Lastly If all the criticism you level at this code is correct then it wouldn't work right ...
Perhaps I haven't tested some scenario that will break it, I'v been there before and been educated.

Again please tell me why its wrong and at the very least where to look for a solution if you cant give me one for some reason.

More than a little frustrated
Al




If I knew where the box was I would probably still want to think outside it!

Feel free to be blunt ... Its how I learn.

PeterH


This does the same thing (maps names to values) and doesn't use pointers (apart from the pointer to the constant string, which is the name of the item).
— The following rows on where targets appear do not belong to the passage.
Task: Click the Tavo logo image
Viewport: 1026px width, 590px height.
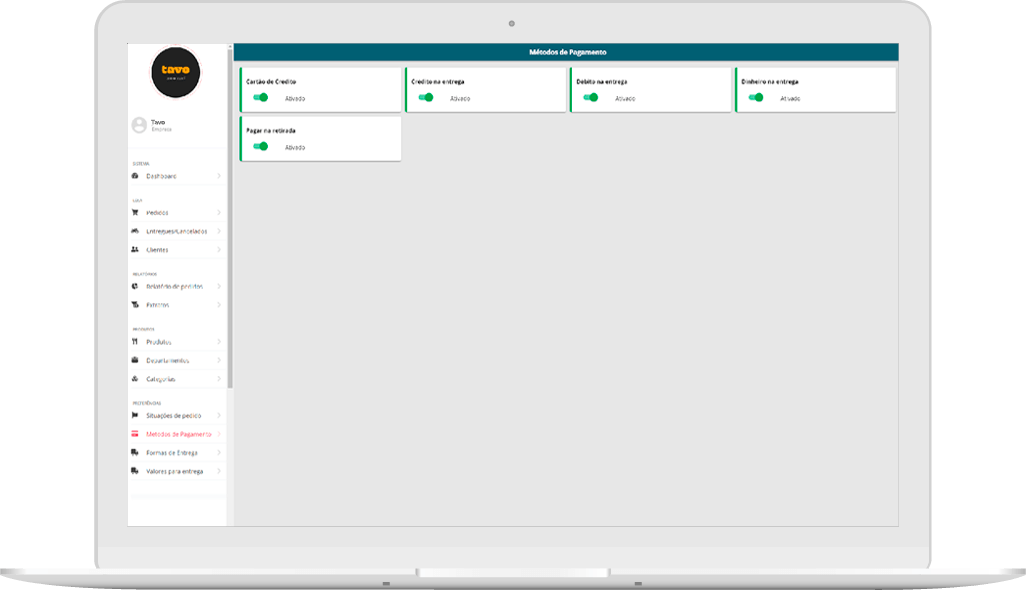Action: tap(176, 71)
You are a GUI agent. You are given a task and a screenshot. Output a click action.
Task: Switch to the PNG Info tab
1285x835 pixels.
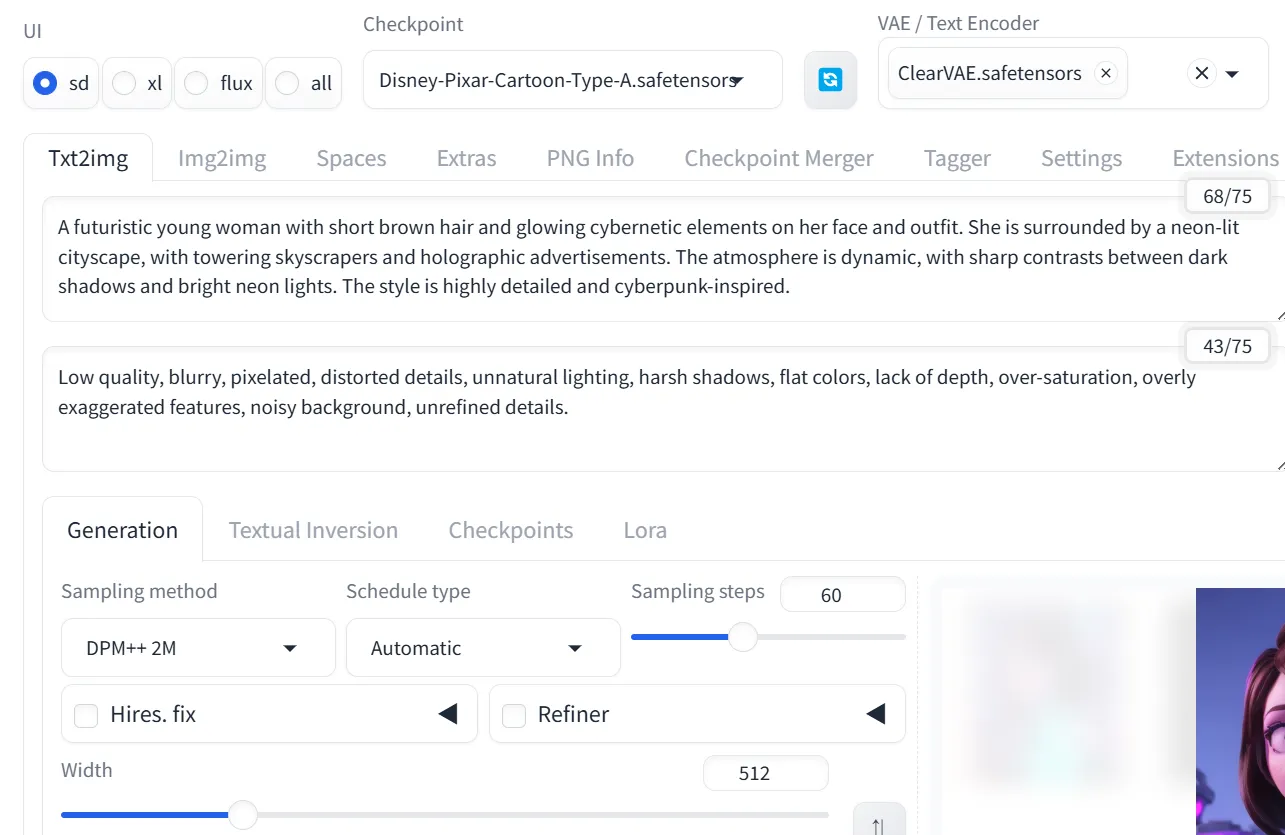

No copying, no fiddling with taking addresses, etc.


It'd never occurred to me to use references other than for parameter passing, but now you've pointed it out that does seem pretty obvious. It's a neat approach, but using pointers instead of references would produce virtually identical code.

PaulS

Quote
Do you take pleasure from making people, or perhaps just me, look silly?
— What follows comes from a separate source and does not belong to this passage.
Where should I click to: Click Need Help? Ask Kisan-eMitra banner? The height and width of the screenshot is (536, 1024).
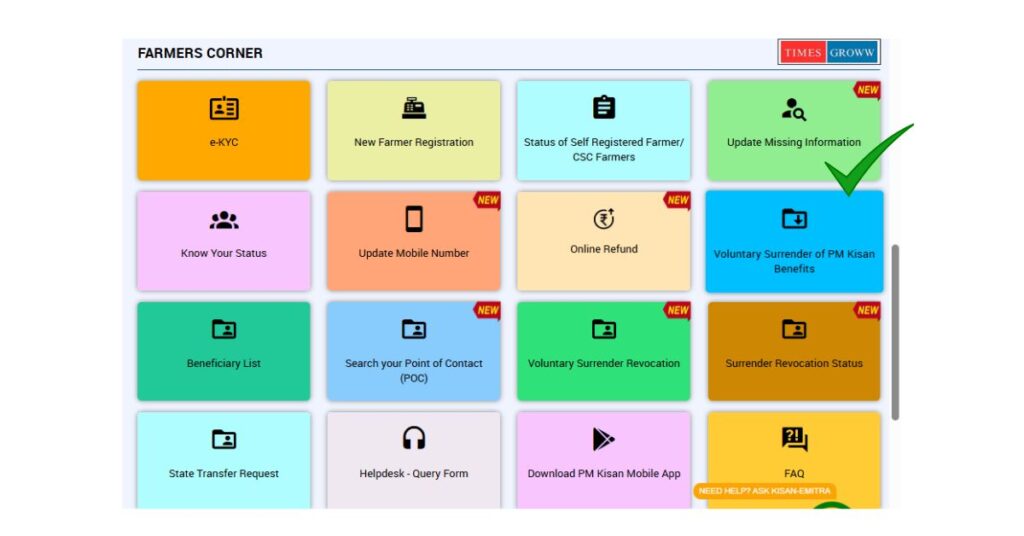[765, 491]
No. I was apparently mixing code from your latest post with some earlier stuff. I see that BatVolts is now a float, so I was wrong.
The art of getting good answers lies in asking good questions.

nickgammon


I don't see how Nicks code achieves that whilst the pointers do.
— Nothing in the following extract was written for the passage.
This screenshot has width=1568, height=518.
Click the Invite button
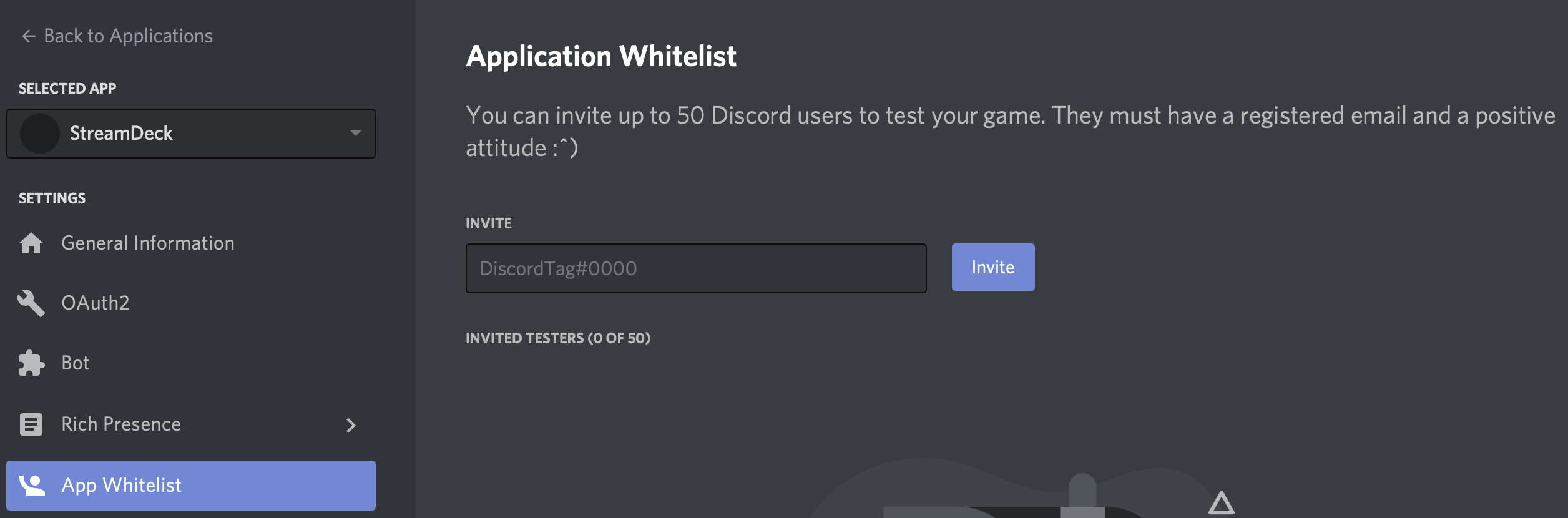point(992,267)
Yes, I skimmed. Sometimes a rewrite is better. I rewrite my own stuff when I get bogged down. I didn't comment everything because I find comments like this annoying:

Code: [Select]

  Serial.begin (115200);   // start serial comms at 115200 baud


Those comments don't add anything to the code IMHO.




The essence of my suggestion was in this array:

Code: [Select]

xVar vals [] = {
  { "BatVolts",  BatVolts },
  { "ACVolts",   ACVolts },
  { "WindSpeed", WindSpeed },
  { "PVCurrent", PVCurrent },
};


That ties each name (eg. "BatVolts") to a reference to the variable. The variable is not in the array, a reference is. A reference is a fancy C++ way of doing pointers (in effect) without actually have to use the * and & operators, so it is easy to use.

This lets you (as I demonstrated in the code) change the original values, eg.

Code: [Select]

BatVolts = 22;


The reference in the array now "points to" (can I say "refers to"?) the same original variable.

So if someone using the serial port wants to know the "BatVolts" value (by name) you simply scan the array with a simple "for" loop, looking for a string match, and then reply with the variable which is referenced (as I demonstrated with the printing).
Please post technical questions on the forum, not by personal message. Thanks!

More info: http://www.gammon.com.au/electronics

AWOL

#28
Oct 25, 2012, 10:10 pm Last Edit: Oct 25, 2012, 10:26 pm by Nick Gammon Reason: 1
Code: [Select]
{ "PVCurrent", PVCurrent },
A preprocessor stringify operator in a macro could help here.
"Pete, it's a fool (who) looks for logic in the chambers of the human heart." Ulysses Everett McGill.
Do not send technical questions via personal messaging - they will be ignored.
I speak for myself, not Arduino.

nickgammon

Here is my simplified version, using pointers instead of references. The code is almost identical. And it is still much easier to follow:

Code: [Select]

float BatVolts = 13.5;
float ACVolts = 236;
float WindSpeed = 3;
float PVCurrent = 20;

// number of items in an array
#define NUMITEMS(arg) ((unsigned int) (sizeof (arg) / sizeof (arg [0])))

// structure for name/value mapping
typedef struct
  {                                     
  const char * name;
  float * val;
  } xVar;
 
xVar vals [] = {
  { "BatVolts",  &BatVolts },
  { "ACVolts",   &ACVolts },
  { "WindSpeed", &WindSpeed },
  { "PVCurrent", &PVCurrent },
};

void showValues ()
  {
  for (int i = 0; i < NUMITEMS (vals); i++)
    {
    Serial.print (vals [i].name);
    Serial.print (" = ");
    Serial.println (*vals [i].val); 
    }
  }  // end of showValues
 
void setup ()
{
  Serial.begin (115200);
  showValues ();
  Serial.println ();
 
  BatVolts = 12;
  ACVolts = 240;
  WindSpeed = 4;
  PVCurrent = 18;
 
  showValues ();
 
} // end of setup

void loop () {}
Please post technical questions on the forum, not by personal message. Thanks!